The next morning Jimmy landed in Mombasa, an official tour made of Ebede, Anna leading the tour whilst whispering comments of preparation with Jimmy. They lunched at the marina, Jimmy’s party flying up to Nairobi afterwards. The city’s roads were lined with almost a million people, a certain rooftop bar reclaimed, waves given from the top, a quick TV interview held.
Jimmy stated, ‘I’m very glad to be back in my beloved Kenya, back to where my real work started all those years ago. Tomorrow I will journey up to Mawlini to review Rescue Force there, and to return to where it all started.’
‘When will Mister Paul be returning?’ a reporter asked.
‘I believe he asked that they scan for his signal in a few weeks. So he will be back with you in a few weeks.’
Various dignitaries were led out to Jimmy as he sat in the sun, each afforded ten minutes, a few old friends welcomed.
Ngomo stepped out an hour later. Sitting, he asked, ‘Should I be considering … a few select men … for my holiday.’
‘You should. Twenty of them.’
Ngomo nodded. ‘Men without … family commitments.’
‘Men you may have to bury over there.’
Ngomo took a moment. ‘Kenya, in 1920, will be … most different, as far as the white folk … are concerned.’
‘Most different,’ Jimmy agreed. ‘Stealth is necessary, as well as a smile when you’re treated like the toilet cleaner.’
‘And my … role?’
‘To build up an army and to take the Congo, to protect my business interests around Africa, then to fight the Italian Army.’
‘The Italians … in Abyssinia and Libya,’ Ngomo thought out loud. ‘And when that famous German general lands in North Africa?’
‘You’d welcome him with open arms and a cheery smile,’ Jimmy said with a grin.

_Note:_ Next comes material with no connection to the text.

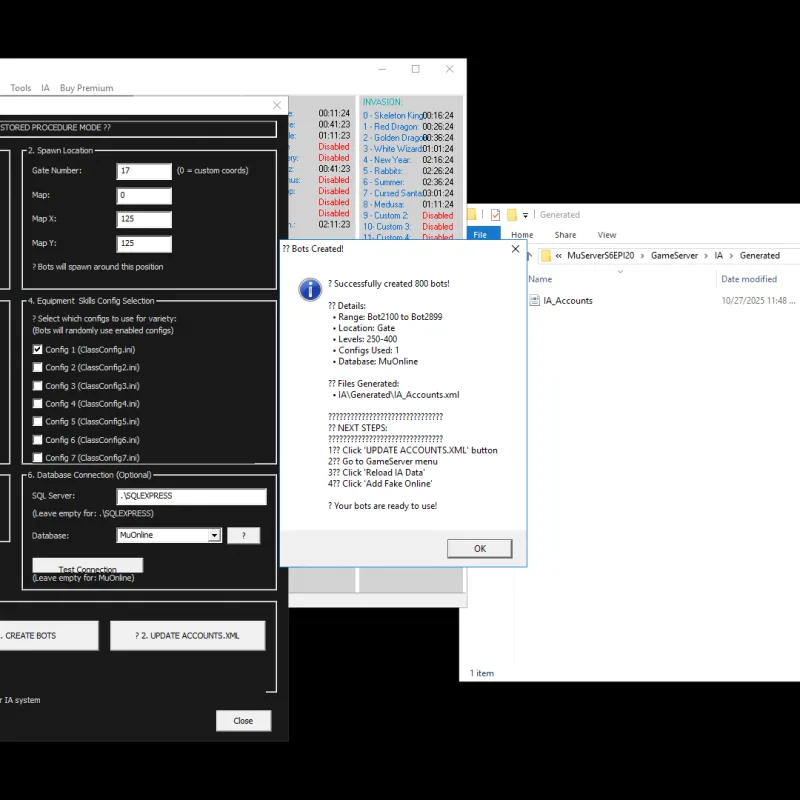The image size is (800, 800).
Task: Expand the Database dropdown showing MuOnline
Action: (x=214, y=535)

Ngomo nodded. ‘It will be many years of fighting.’
‘Any second thoughts?’
‘If you are going, I am going; you cannot have all the fun yourself. Besides…’

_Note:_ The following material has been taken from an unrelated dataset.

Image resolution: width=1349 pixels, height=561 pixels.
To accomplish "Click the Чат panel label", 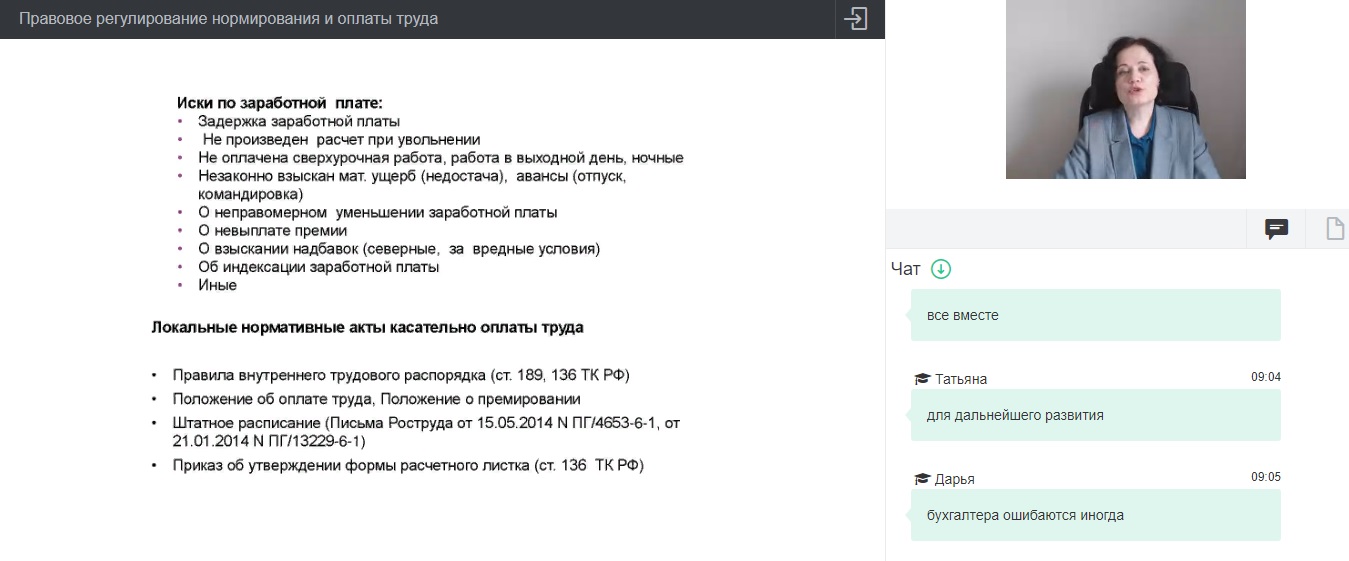I will point(905,269).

‘Besides, right now you’re washed up and useless, an old soldier that everyone pulls the chair out for and treats like their infirmed grandfather.’
‘You cut deep … when you speak, Mister Silo,’ Ngomo unhappily stated. ‘Unfortunately, you tell the truth.’
‘And Abdi?’
‘Is salivating at the mouth, telling me how much better his army will be to mine.’
Jimmy laughed. ‘Can’t let that camel shagger have a better army, now can you?’
‘No, indeed not; I would never live it down, he would not let me.’
‘Are the CIA aware of the plan?’ Jimmy asked, sounding none too concerned.
‘I am sure of it, since they ask delicate questions. Will they interfere?’
‘No, I have a trick or two lined up.’
Ngomo stood. ‘Then I shall see you in Mawlini tomorrow.’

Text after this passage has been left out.